Je me garderais bien, ce matin, de rentrer dans la complexité d’une personnalité clivée, semble-t-il, comme celle de Jean Vanier, dont j’ignore à peu près tout. En revanche, je m’interroge sur notre penchant, assez catholique, de toujours vouloir chercher des personnages extraordinaires, des héros, des saints vivants, comme si c’était un gage de la vérité de notre foi. Comme si nous avions besoin de croire en des personnages en contact direct avec Dieu, plutôt que de croire en Dieu.
Il y a une tendance à l’idolâtrie dans la religion catholique, du fait de toute une tradition qui a, au long des siècles, n’eut de cesse que de fabriquer des saints pour la piété populaire. Certes, on ne devient saint qu’après sa mort, mais ce culte de la sainteté a entraîné un mythe de la perfection absolue du croyant, qui bien souvent nous écrase. Nos imaginaires de catholiques sont remplis de ces histoires édifiantes de saints parfaits, si parfaits qu’ils en sont complètement inhumains. Cette idolâtrie, dont d’ailleurs la papolatrie est une des formes, nous porte à révérer certaines personnes de leur vivant comme des demi-dieux. Au point de perdre tout esprit critique, et surtout toute liberté.
Cette révérence est mortifère. Pour nous, car nous abandonnons notre liberté, au fondement de notre foi.
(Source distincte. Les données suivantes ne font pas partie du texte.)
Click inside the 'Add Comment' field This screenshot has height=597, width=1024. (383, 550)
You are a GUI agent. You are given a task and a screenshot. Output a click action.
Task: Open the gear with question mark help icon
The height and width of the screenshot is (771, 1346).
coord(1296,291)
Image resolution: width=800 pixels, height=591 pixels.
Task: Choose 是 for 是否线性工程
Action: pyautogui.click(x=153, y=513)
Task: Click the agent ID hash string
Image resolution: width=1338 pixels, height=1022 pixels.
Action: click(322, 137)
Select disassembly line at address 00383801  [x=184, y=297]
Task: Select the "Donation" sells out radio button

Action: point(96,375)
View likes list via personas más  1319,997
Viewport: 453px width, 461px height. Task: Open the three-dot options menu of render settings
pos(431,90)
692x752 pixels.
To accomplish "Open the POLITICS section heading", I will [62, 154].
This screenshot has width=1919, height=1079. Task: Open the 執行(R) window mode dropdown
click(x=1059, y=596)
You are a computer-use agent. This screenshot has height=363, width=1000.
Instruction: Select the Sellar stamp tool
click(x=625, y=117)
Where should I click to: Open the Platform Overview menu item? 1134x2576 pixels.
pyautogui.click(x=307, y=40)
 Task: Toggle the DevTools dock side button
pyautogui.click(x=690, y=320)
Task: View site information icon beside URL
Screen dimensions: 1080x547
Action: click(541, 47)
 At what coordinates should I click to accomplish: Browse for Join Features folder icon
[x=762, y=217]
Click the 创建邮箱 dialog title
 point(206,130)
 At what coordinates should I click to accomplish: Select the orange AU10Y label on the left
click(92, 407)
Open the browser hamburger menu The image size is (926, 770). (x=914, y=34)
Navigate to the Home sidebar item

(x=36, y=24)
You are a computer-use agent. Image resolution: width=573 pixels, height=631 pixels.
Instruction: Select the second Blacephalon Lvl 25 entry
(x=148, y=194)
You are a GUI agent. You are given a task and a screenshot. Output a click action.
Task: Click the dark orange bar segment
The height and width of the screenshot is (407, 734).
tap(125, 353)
Mais surtout pour ces soi-disant héros, enfermés dans un rôle dont ils peinent à se départir.
Pour moi, le plus triste, dans toute cette histoire, ce n’est pas ce que Jean Vanier a fait, même si c’est terrible pour les victimes. C’est qu’il ait été incapable de le reconnaître et de demander pardon avant de mourir. Et que si l’Arche a eu le courage d’entreprendre ce travail de vérité, elle s’est bien gardée de le faire de son vivant. Comme si, là encore, il avait fallu « préserver » une statue indéboulonnable. Pêcheurs, nous le sommes tous. Mais c’est dans notre capacité à reconnaître et accepter nos erreurs que se joue la vérité. Après tout, nous ne devons jamais oublier que l’Église a été fondée non par des surhommes, mais par un menteur et un criminel. Pierre et Paul. Mais l’un comme l’autre ont reconnu leurs fautes, et demander pardon. C’est toute la différence.